カレシにつれなく振られた芽衣はつい気心の知れた同期の和田に愚痴ってしまう。心地よく励ましてくれる和田についついビールも進んで……ん!? 気づいたら和田の部屋! 酔った末に和田と一線を越えてしまう。愕然としている芽衣にしらっと、「おはよう。あ、これは俺が望んだ状況だから。芽衣はそんな悪くないぞ?」と。えええ、望んだって、どういうこと? 「早いとこ、俺に捕まえられてくんないかな? そしたら思う存分世話やけるんだけど?」大胆不敵な宣言に目を白黒させる芽衣。この日から超過保護で溺愛な日々が始まった! だけど芽衣はなかなか素直になれなくて戸惑ってしまう。そんな時、和田の元カノを名乗る美人が現れ――

プロローグ 恋の終わり
 それは社会人になって五年目の春のこと。
 仕事にもやりがいがあって、結構バリバリと頑張ってきたと思う。
 そのかいもあってか、私、佐伯(さえき)芽衣(めい)は会社では去年から商品企画部レディース・ニット部門のチームリーダーに抜擢され、さらに忙しく仕事に追われる日々になった。
 仕事が忙しくなることはちゃんと話していたし、だから相手もわかってくれているものだと思っていた。
 そんな付き合って三年の彼氏に私は、あんまりな理由で振られた。
 なんとなく、実は予感していたことでもあった。それでも信じる気持ちもあった。
 それなのに、恋の終わりは呆気なかった……。
 自立した女が好きとか言ってたから、私は彼に甘えたことなんて言わなかった。
 なのに、あいつのよりにもよって最後に言った言葉が私にダメージと苛立ちを残した。
「仕事を頑張るのはいいよ。でもさ、それで俺との時間がないのは無理だろ? お前は一人でやってけるよな? 女は甘えるくらいの愛嬌があって守ってやりたいと思えるようなのがいいわ。お前もさ、次は間違えるなよ?」
 あまりの言葉に呆気に取られて、言い返すこともないままに一方的に言われっぱなしで別れてしまった。

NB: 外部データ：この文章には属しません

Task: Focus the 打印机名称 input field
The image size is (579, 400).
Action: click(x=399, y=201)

 三年も付き合ったのに、終わりは実に呆気なかった……。
 最後の頃は二股だったでしょ! とか、アンタが自立した女がいいとか言ってたんでしょう! とか言いたいことを相手に何一つ言えないまま別れた私は、かなりの消化不良をかかえつつ仕事をすることになった。
 そんな別れから二週間……。
 私のストレスゲージはピークに達していた。
 日に日に苛立ちを隠せなくなってきた頃、同期の和田(わだ)航大(こうだい)に声をかけられた。

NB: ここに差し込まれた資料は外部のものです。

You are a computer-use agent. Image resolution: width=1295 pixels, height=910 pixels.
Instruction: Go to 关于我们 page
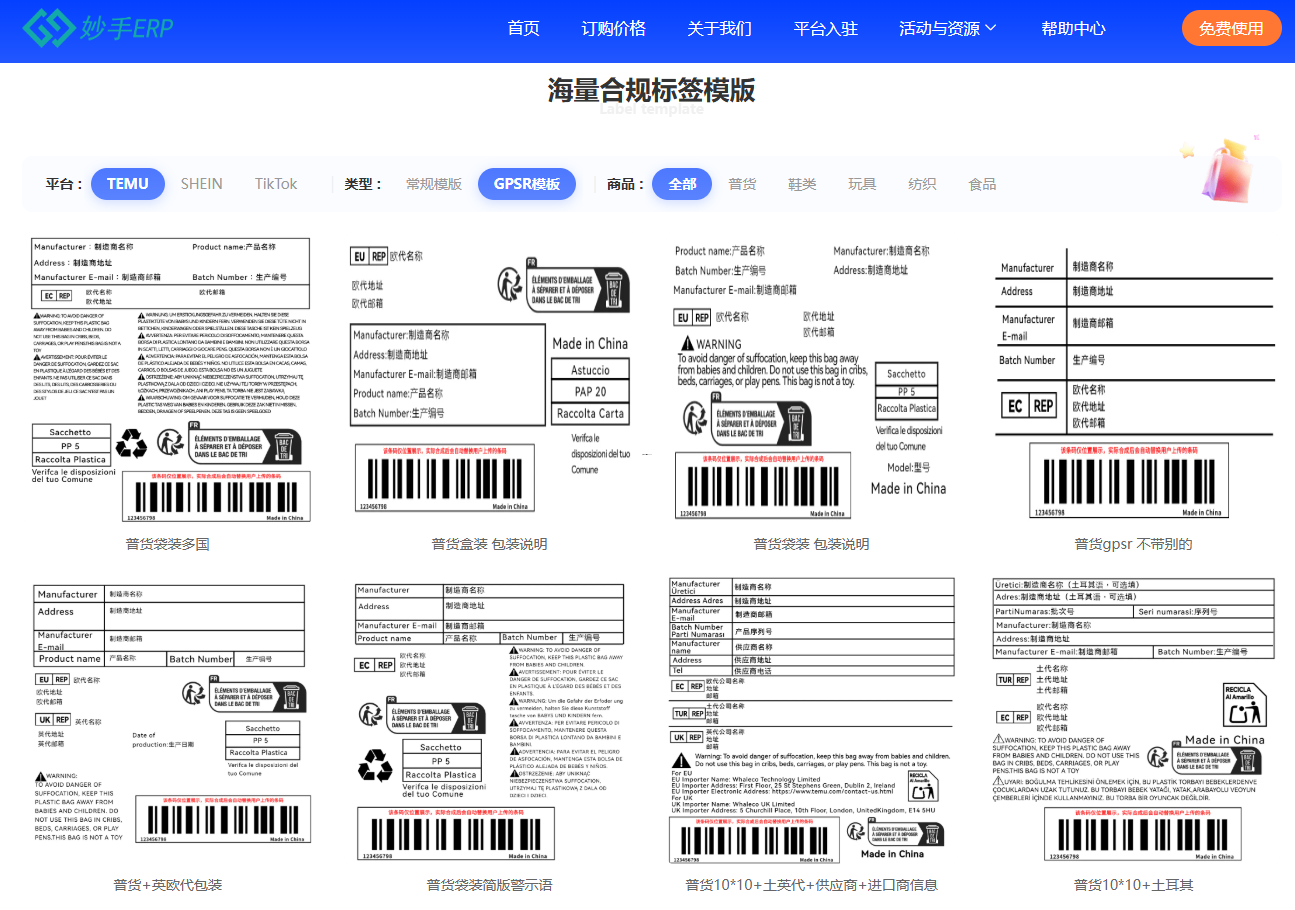tap(719, 28)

「お前さ、ここ最近なにがあったか知らないけど大分すごいことになってて後輩達が怯えてるぞ? ちょっと息抜きした方がいいんじゃないか?」
 そんな声がけに私は、これは天の助けと一気にまくしたてた。
「和田、いいとこに声かけてきたじゃない? 今日ちょっと付き合いなさいよ」
 私の勢いと視線の凄みにやや尻込みした姿勢を見せつつ、和田は頷いた。
「あぁ、お前が落ち着くなら付き合ってやるよ」
 その表情はしょうがないなといった少し呆れたもの。
 入社から五年、ずっと同じ部署で切磋琢磨してきた同期ならではの気安さ。
 お互いにものの言い方に遠慮がない。そんなふうに過ごしてきたので、私は今回も遠慮なしである。

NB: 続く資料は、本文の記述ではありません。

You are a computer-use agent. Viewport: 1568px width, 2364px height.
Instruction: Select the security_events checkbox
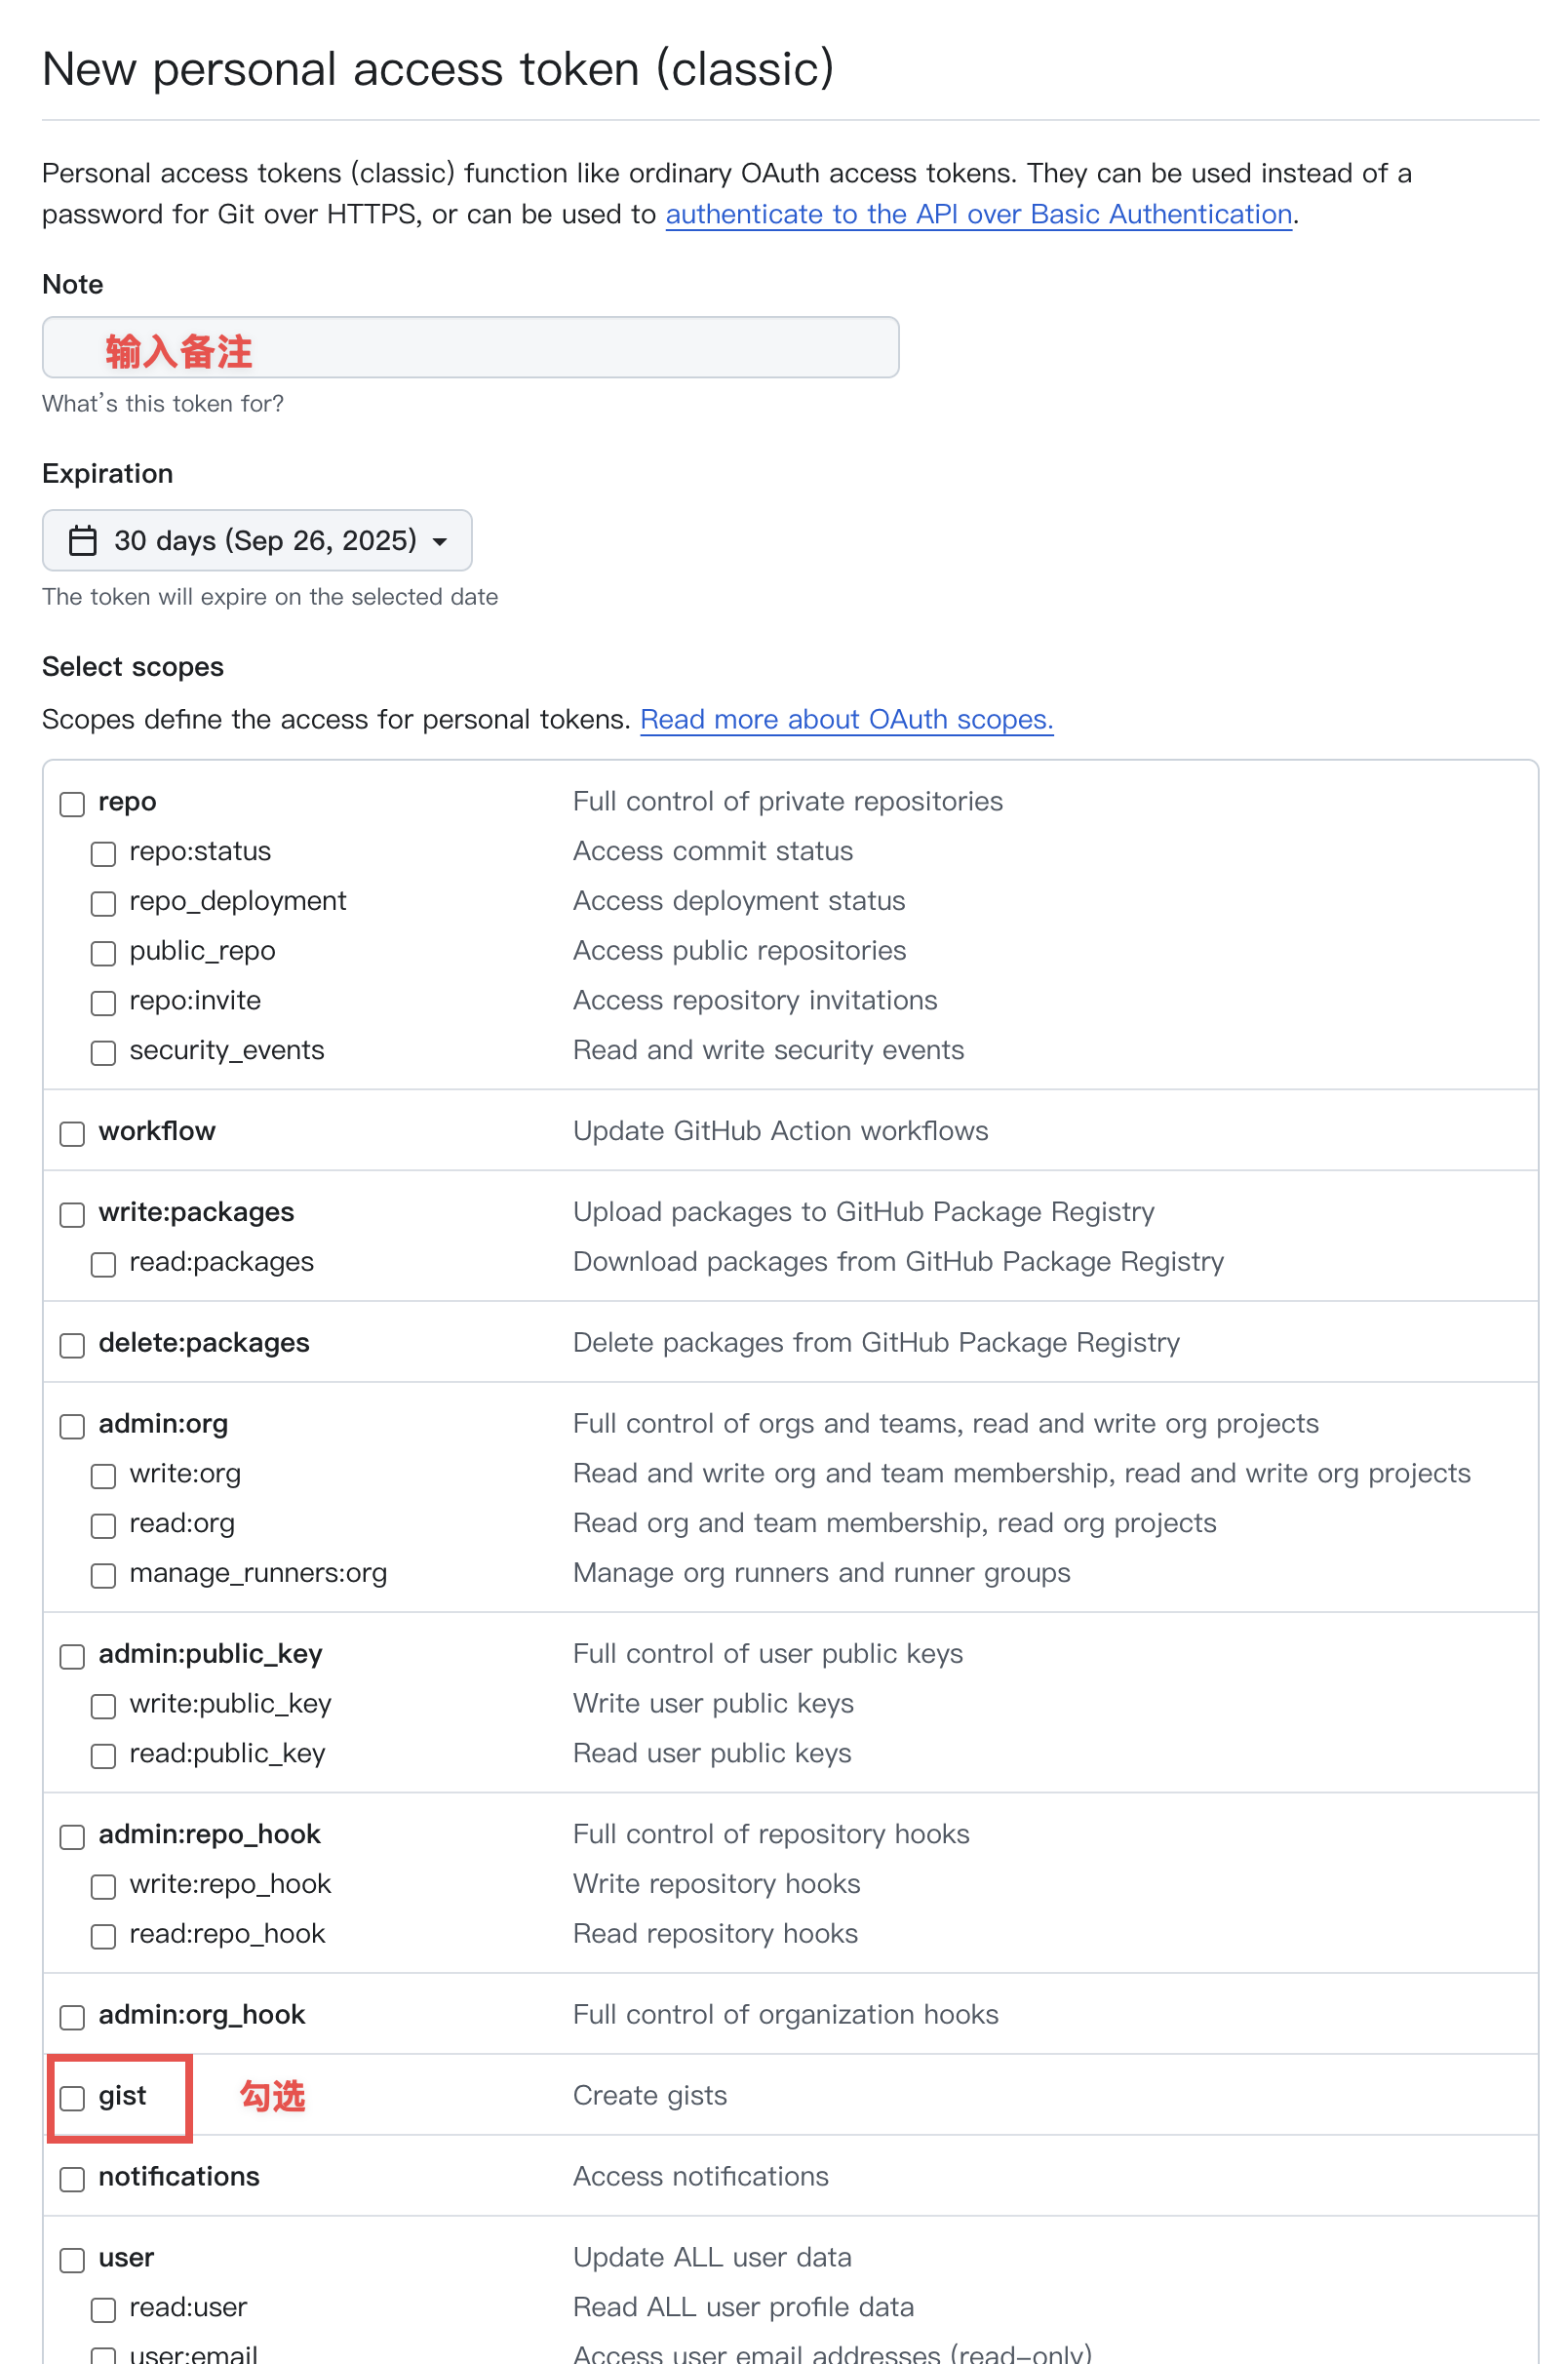coord(103,1052)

「言ったわね? 今日はたっぷり付き合わせるから覚悟しといて!」
 私の宣言に頷いた和田を見た後、私は今日の仕事を早めに終わらせるべく集中して仕事に取りかかるのだった。
 溜まりに溜まった愚痴を吐き出すために……。
 そんな私を見て呟いた和田の独り言は、聞こえたような聞こえなかったような。
「やっと、俺にもチャンスがきたか?」
 そんな、和田の言葉と共に、私達の関係は一夜で一変するのだ……。